The moment of enlightenment for me was not receiving absolute answers to the initial questions of whether or not to use CAQDAS and if so, which software package. My fear of engaging with my textual documents, in particular the 27 interview transcripts (complemented with field notes, state policies and speeches of the Prime Minister, press news and online reports, women/human rights conventions, newsletters of non-governmental organisations and web sites) was made visible. My inexperience in analysing qualitative data having been schooled in literary criticism became deflected and therefore masked my preoccupation bordering on obsession with CAQDAS use. I was in danger of legitimating my analysis by claiming allegiance to groundbreaking technology in the form of CAQDAS. As a latent technophobe, I was ironically seduced by the allure of novelty in the use of CAQDAS. I fancied that it correlated with the originality of my research question and multi-disciplinary approach of my research design: difference was thus valorised for its own sake. [4]
Situating "where one is coming from" (WOODWARD 2000, p.43) constitutes making visible or coming clean with my disposition as a novice qualitative researcher and attendant idiosyncrasies that punctuate one's research design, execution and at this juncture, one's analyses. As a corollary to such vulnerability, leaving behind an "audit trail" (MAYKUT & MOREHOUSE 1994, p.135)—which signposts one's conceptualisation phases and practical contingencies culminating in the final product, the thesis demystifies the research process by rendering it transparent and the researcher, open to critique or "being found out" by the experts or even emulation by the inexperienced DEY 1993, p.221).

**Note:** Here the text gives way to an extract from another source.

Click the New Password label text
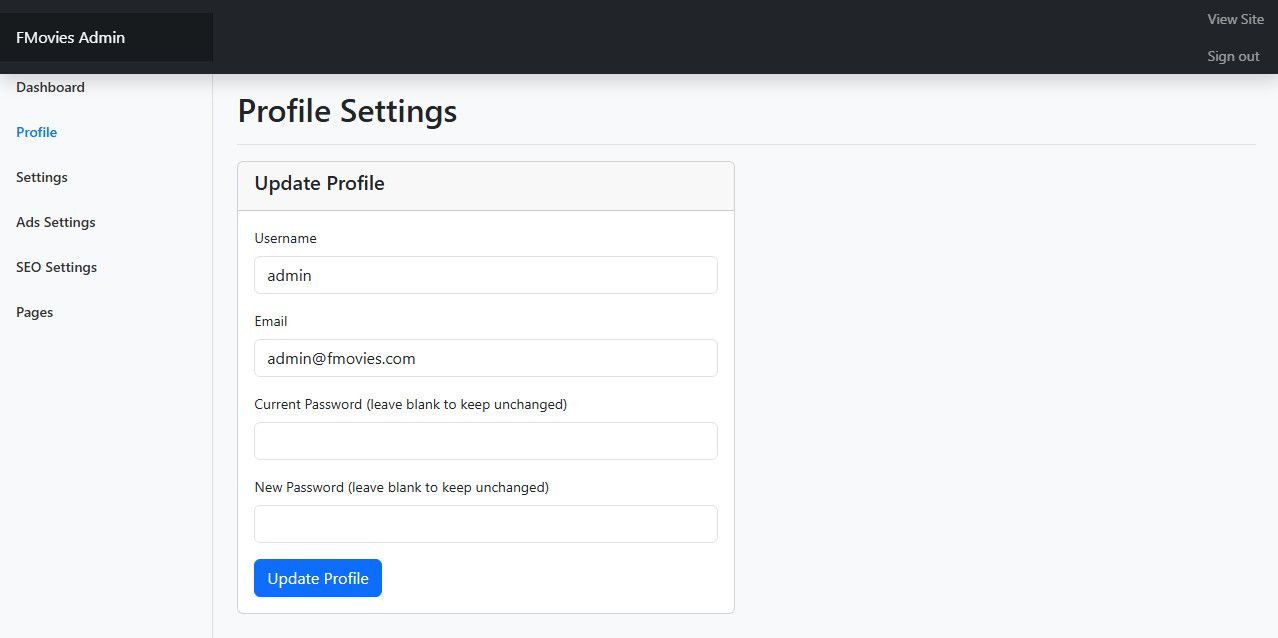 (401, 487)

Making an informed decision about the method(s) of analysis is paramount and entails revisiting one's methodological assumptions reflexively in an iterative or cyclical mode (the politics of interpretation is discussed elsewhere). [5]
To that end I will consider a qualitative researcher's fidelity to a grounded theory approach and the ubiquity of coding in the sections methodology and methods, respectively. The methods section also offers an evaluation of the "methodological costs and benefits" (advantages and disadvantages) (KELLE 1997a) of CAQDAS which I had deliberated at length prior to investing in ATLAS.ti and concludes with a step-by-step data analysis process applied to 27 interview transcripts. [6]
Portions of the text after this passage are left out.